AIMEC Kick-Off Event

The AIMEC kick-off event on May, 26 2021
The AIMEC Kick-Off Event on 26th May 2021

More than 30 researchers from various research institutions across Europe who work in the field of migration, integration and urban studies, joined us for the AIMEC kick-off event on 26th of May 2021. As a team we were inspired by the insights these scholars shared on the conceptual framing of the AIMEC project. A big thank you to everyone who joined us!
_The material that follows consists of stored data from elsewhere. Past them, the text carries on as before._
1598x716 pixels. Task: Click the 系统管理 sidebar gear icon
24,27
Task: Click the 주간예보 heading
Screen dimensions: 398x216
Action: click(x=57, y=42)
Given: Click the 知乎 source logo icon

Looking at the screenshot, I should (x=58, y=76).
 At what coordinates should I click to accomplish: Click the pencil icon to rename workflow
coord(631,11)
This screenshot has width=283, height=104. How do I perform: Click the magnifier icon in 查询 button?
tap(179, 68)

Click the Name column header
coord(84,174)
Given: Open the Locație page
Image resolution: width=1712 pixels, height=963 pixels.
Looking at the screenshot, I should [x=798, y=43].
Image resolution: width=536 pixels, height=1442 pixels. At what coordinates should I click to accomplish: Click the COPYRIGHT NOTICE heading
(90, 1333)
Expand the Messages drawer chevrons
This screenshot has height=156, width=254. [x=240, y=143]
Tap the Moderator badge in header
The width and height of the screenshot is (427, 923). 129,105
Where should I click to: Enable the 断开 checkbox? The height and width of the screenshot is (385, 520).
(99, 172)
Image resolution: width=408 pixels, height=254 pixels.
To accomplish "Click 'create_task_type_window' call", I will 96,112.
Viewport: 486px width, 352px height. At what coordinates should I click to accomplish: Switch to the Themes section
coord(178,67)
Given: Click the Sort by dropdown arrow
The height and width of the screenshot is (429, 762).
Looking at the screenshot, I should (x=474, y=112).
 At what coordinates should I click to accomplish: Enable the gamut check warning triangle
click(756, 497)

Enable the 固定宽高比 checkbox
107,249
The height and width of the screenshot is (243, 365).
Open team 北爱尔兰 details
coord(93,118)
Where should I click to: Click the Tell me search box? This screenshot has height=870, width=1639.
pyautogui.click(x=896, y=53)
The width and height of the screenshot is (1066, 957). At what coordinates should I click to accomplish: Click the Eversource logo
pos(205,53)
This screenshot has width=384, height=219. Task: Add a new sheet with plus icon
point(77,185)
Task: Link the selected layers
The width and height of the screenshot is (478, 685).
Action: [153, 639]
The AIMEC project investigates the interactions and transfer of knowledge and resources between long-established migrants and more recent newcomers through Arrival Infrastructures. Arrival infrastructures are “those parts of the urban fabric within which newcomers become entangled on arrival, and where their future local or translocal social mobilities are produced” (Meeus, et al. 2019:1). Thus, they constitute concentrations of institutions, organisations, social spaces and actors that specifically facilitate arrival. We are interested in how arrival infrastructures facilitate the arrival and social mobility of newcomers, and what kinds of resources long-established migrants provide for newcomers. We seek to understand the role of differing national welfare and integration regimes in shaping arrival infrastructures on the local level and to investigate new forms of inclusion or exclusion that might emerge in such contexts.

The kick off event, aside from explaining the project and introducing the three research sites, was structured around a discussion of the following questions:

From your research experience, what role do you think the built environment plays for newcomers’ access to information and resources?

Do you think the arrival infrastructures approach is useful for looking at migrant integration?

What do you think our project’s policy implications could be?

We are aware that migrant arrival is not a homogenous experience and thus we wanted to have this critical discussion to challenge our assumptions and sharpen our theoretical and methodological approach. 

 

Key Reflections

The vivid discussions and challenging commentaries provided by our guests questioned, but also affirmed our research approach. We agreed that the infrastructural lens offers the possibility to grasp the multiple directionalities, temporalities and subjectivities of arrival and settlement. Yet, we were reminded again that this must include both a discussion of migrant’s agency, their social networks and the structures that impact agency and mobility. Therefore, not only top-down institutionalised structures, but also bottom-up initiatives, informal opportunity structures as well as ‘ordinary’ public and private spaces need to be considered in the research.

The arrival infrastructural lens is particularly useful because it highlights initiatives and support in specific places, rather than looking at individual migrants and their integration trajectories. With this lens, we can capture both digital and tangible support structures. This also includes social organising which might not be tied to a specific place, but might be enabled by a physical space such as a church. Arrival infrastructures are thus ephemeral, both fixed and constantly changing.

Our discussions also underlined the important role of ‘new’ arrival spaces, such as camps and peripheral housing estate districts. Focussing on ‘classical’ arrival neighbourhoods, the AIMEC projects aims to understand the continuing role of these more traditional arrival areas and especially how long-established migrants living or working there facilitate the settlement process of those who are newly arrived. Building on our previous research, we know that it is rarely those migrants with high economic and social capital who need support, but it is those with limited economic, social and cultural capital, sometimes coupled with limited digital literacy, who are most in need of support and struggle to find this through formal channels.

Our discussions also highlighted that by looking at migrant arrival through an arrival infrastructural lens, we can capture what happens before ‘integration’, looking at initial arrival moments and urgent needs. By doing so, we are hoping to develop a categorisation of different types of arrival infrastructures to identify which ones are crucial during which point in time of someone’s pathway of arrival, and identifying different phases of needs during settlement.